“Precisely because they have misled
my people, saying, ‘Peace,’ when there is no peace, and because, when the
people build a wall, these prophets smear it with whitewash, say
to those who smear it with whitewash that it shall fall!” (Ezekiel 13:10-11,
ESV)
“They have healed the wound
of my people lightly, saying, ‘Peace, peace,’ when there is no peace.”

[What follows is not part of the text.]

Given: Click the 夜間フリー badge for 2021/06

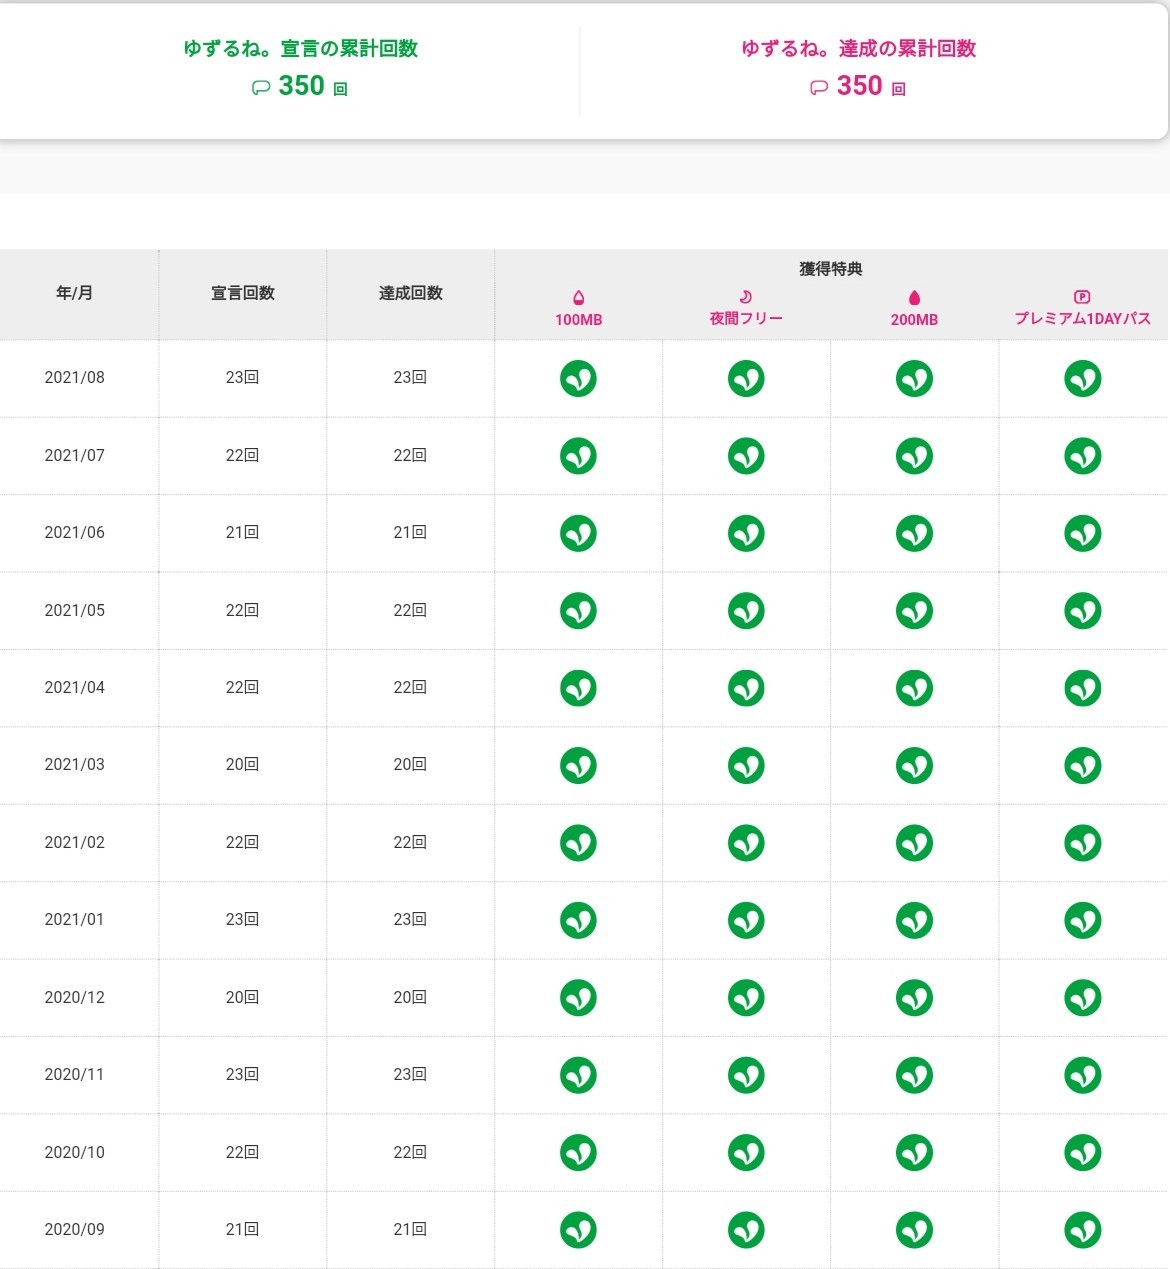Looking at the screenshot, I should 746,533.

(Jeremiah 6:14 and 8:11, ESV)
“Do not think that I have
come to bring peace to the earth. I have not come to bring peace, but a sword.”
(Matthew 10:34, ESV)
In Jeremiah 6:14 and 8:11, God expresses
His displeasure with the action of the prophets at the time who are telling the
people that there is peace when there really is no peace. God calls this
“healing the wound of His people lightly”, which I take to mean that the
leaders are putting on temporary bandages instead of pursuing true repentance
and healing that only God can provide. The leadership preferred false peace
instead of God’s true peace. In Ezekiel 13:10, God refers to these same types
of prophets again, saying that they have misled His people by claiming a “false
peace”.
So…my question here is: Is the
pursuit of peace really a good goal for us? It is my observation that many of
us make peace the main priority, when God clearly did not in the times of Ezekiel
and Jeremiah, nor did Jesus in the book of Matthew. Jesus was not about pursuing
conflict, either, but much more focused on Truth, which often led to conflict.

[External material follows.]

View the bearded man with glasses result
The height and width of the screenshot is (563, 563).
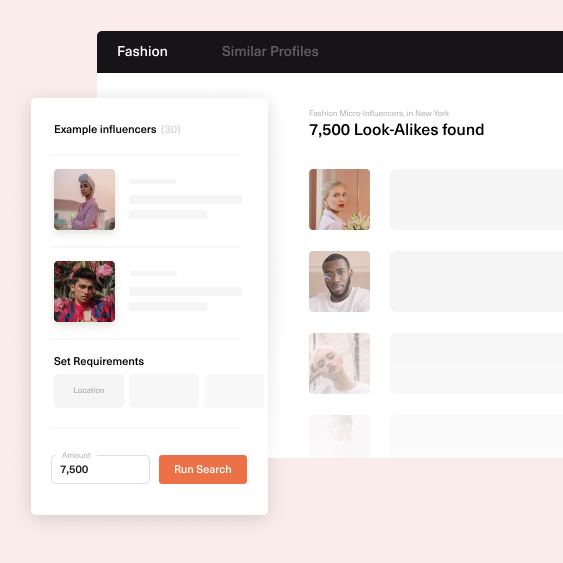339,281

Peace, or harmony, certainly is not a bad thing to desire. However, we are
deceived when we think we can produce such things outside of God’s Truth and
Love, which I think was a point made in the stories surrounding the Scriptures
I have quoted up above. What we wind up with when we make it all about keeping
the peace is a “false peace”, derived by human effort.
One thing I am attempting to keep
central to my thoughts in what I post here is the need to live by God’s Grace
through Faith. Good things, or "fruit of the spirit", come about
through this very important way of living our lives. Any focus other than this
will lead to us trying to act independently from God. In this case, we must
trust Him in order to experience true peace. Our human efforts to produce
anything good, including true peace, outside of living by faith will surely
fail.
Let me try here to explain what I
mean, in regards to the subject of peace. I know, largely due to my own
experience and also with talking with many others who have experienced it, that
we often make the pursuit of peace our priority, which negatively affects our
relationships (including marriages, families, and local churches). The very act
of making peace the goal opens me up to a host of manipulative options as to
how I might attempt to acquire and maintain that “false peace”. Manipulation in
any form is sourced from Satan because the act of manipulating reveals that I
am trying to be in control of something instead of God. The goal of peace
allows for covering up things instead of digging in and dealing with them. It
allows for turning our heads when something is wrong. The resulting “harmony”
is temporary at best, and void of any depth.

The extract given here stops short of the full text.